NE-Fossa-dc3-PO-23Observer photo/Mike Lange

    JUDY WILBUR CRAIG, Fossa’s store manager, is shown with an antique slate double sink, donated to the store by the Plymouth Lodge of Odd Fellows.

    “We’ve had our share of setbacks, but right now everything looks good for a mid-June opening,” said Judy Craig, executive director of the Dexter Community Farm Project. “What’s really exciting is the number of people in their 20s and 30s who have volunteered on this project. They’re interested in a healthy lifestyle and supporting the local economy.”
    Fossa’s General Store, a non-profit start-up project of the Dexter Regional Development Corporation, will open as a retail outlet for locally-grown, locally-produced products. Thanks to some key donations, Fossa’s will also have a commercial kitchen for take-out food.
    “We’re not in competition with convenience stores,” Craig said. “Our products will be quite different. But we need to generate enough income to make payroll and keep the doors open.”
    Mark and Tina Belair, owners of Darby Creek Soups, donated several items from the old Annie’s Restaurant. The Plymouth Lodge of Odd Fellows, which gave up their charter in 2007, donated a commercial gas stove and antique slate double sink that will be used to display items in the front of the store.

NE-Fossa-dc1-PO-23Observer photo/Mike Lange

    FOSSA’S assistant manager Deb Learned of Exeter works on some shelving for the store.
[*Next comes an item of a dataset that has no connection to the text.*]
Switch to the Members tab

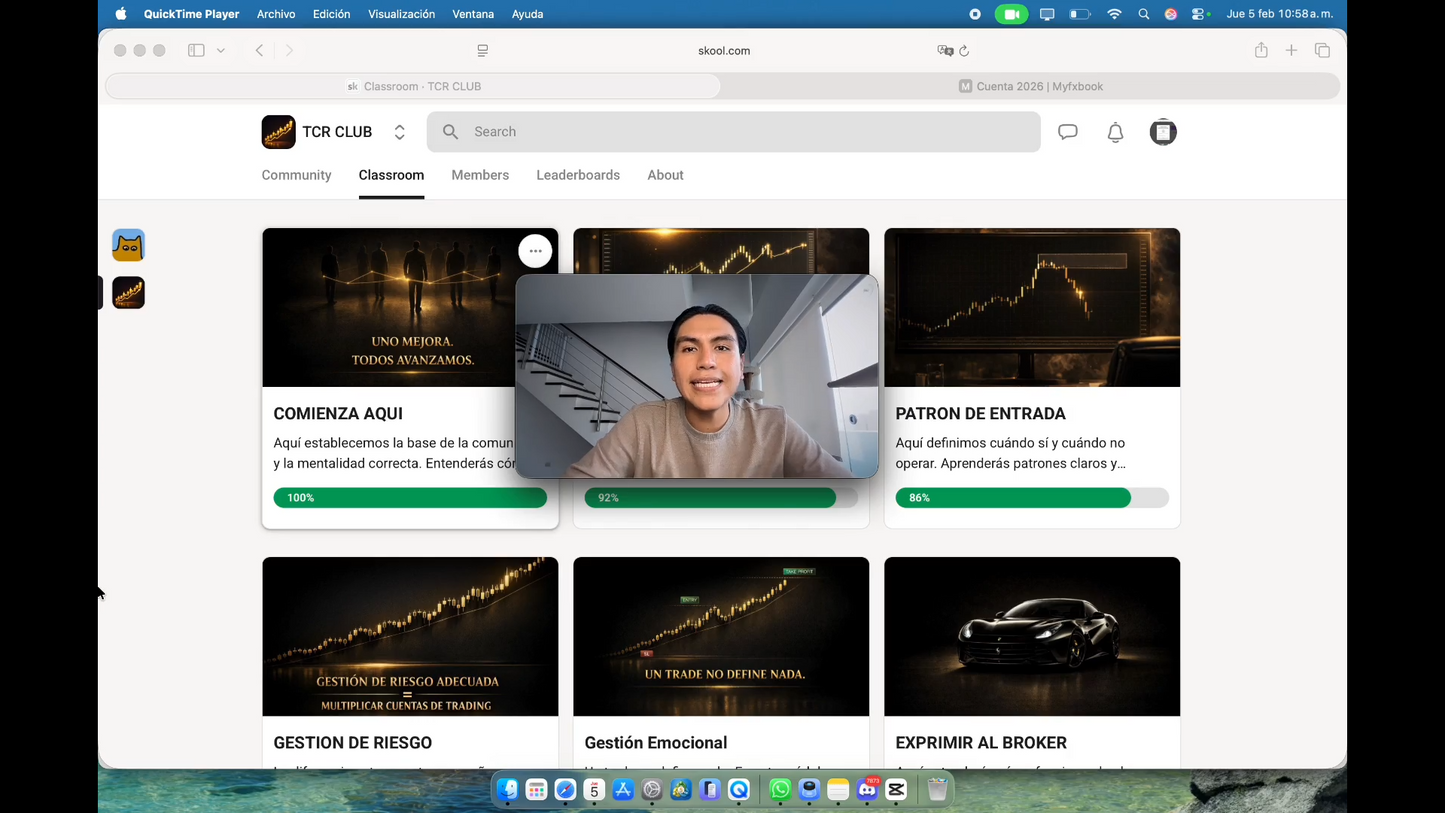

    “The Charleston Correctional Center inmates moved the stove and sink down from the third floor of the town office, and did a lot of interior work for us. I can’t thank them enough,” Craig noted. Reny’s Department Store also gave Fossa’s a set of display shelves.
    In turn, Fossa’s has used primarily local businesses for construction and other materials. J. Wilbur Construction of Dexter has been the major contractor, the ash and cedar for the floor and walls came from Yoder Sawmill of Corinna and many supplies have been purchased from Tillson’s True Value and Dexter Lumber, Craig noted.
     The store will also host classes for all ages on a subjects ranging from agricultural tips and cooking to QuickBooks™. “These will be consumer-driven. If someone makes a suggestion for a subject, we’ll find someone to conduct the classes,” Craig said.
    In the meantime, Fossa’s needs farmers to sell their wares in the store and vendors can call 924-DEXT (3398) or visit the Fossa’s General Store Facebook page for information.
    Much of the funding came through two Community Development Block Grants of $230,000 and $140,000, a USDA grant of $40,000 for the kitchen and two grants requiring a local match: $50,000 and $20,000 from the Dexter Regional Development Corporation.
    Craig noted that as the store’s opening drew closer, it was time to find a lending institution to extend a line of credit. ‘Three hurdles came up immediately. We were a start-up business, non-profit and agricultural,” Craig said. “Fortunately, Carla Booth from Coastal Enterprises Inc. (CEI) really came through for us.”

Observer photo/Mike Lange

    WAYNE SCHAEFER of Milo touches up the burners for Fossa’s kitchen stove. Schaefer will be the cook when the store opens in mid-June.

    Booth is a loan and investment officer for CEI and said that Fossa’s is the type of enterprise the corporation traditionally supports. “Our mission is to create new jobs and solidify new businesses,” Booth said. “We worked in conjunction with Machias Savings Bank to provide working capital for Fossa’s, and we funded some leftover renovations that hadn’t been completed. I think they have a great staff and dedicated volunteers who have really committed themselves.”
    Fossa’s General Store was bought by Mario Fossa in 1951, and then owned and managed by his son, James, and grandson Jimmy until the 1970s. The corner building was unoccupied for many years except for brief periods of time as a print shop and discount store. Craig said that the new Fossa’s will be an anchor for downtown Dexter, which has had its share of empty storefronts in recent years.
    “People stop by almost every day and reminisce about the old Fossa’s, and how glad they are to see the building preserved,” Craig said.
 Like all the full-time and part-time employees, assistant store manager Deb Learned of Exeter started as a volunteer.
    “This is a huge asset for the community,” Learned said. “The other volunteers have been tremendous to work with. We’re all looking forward to the grand opening.”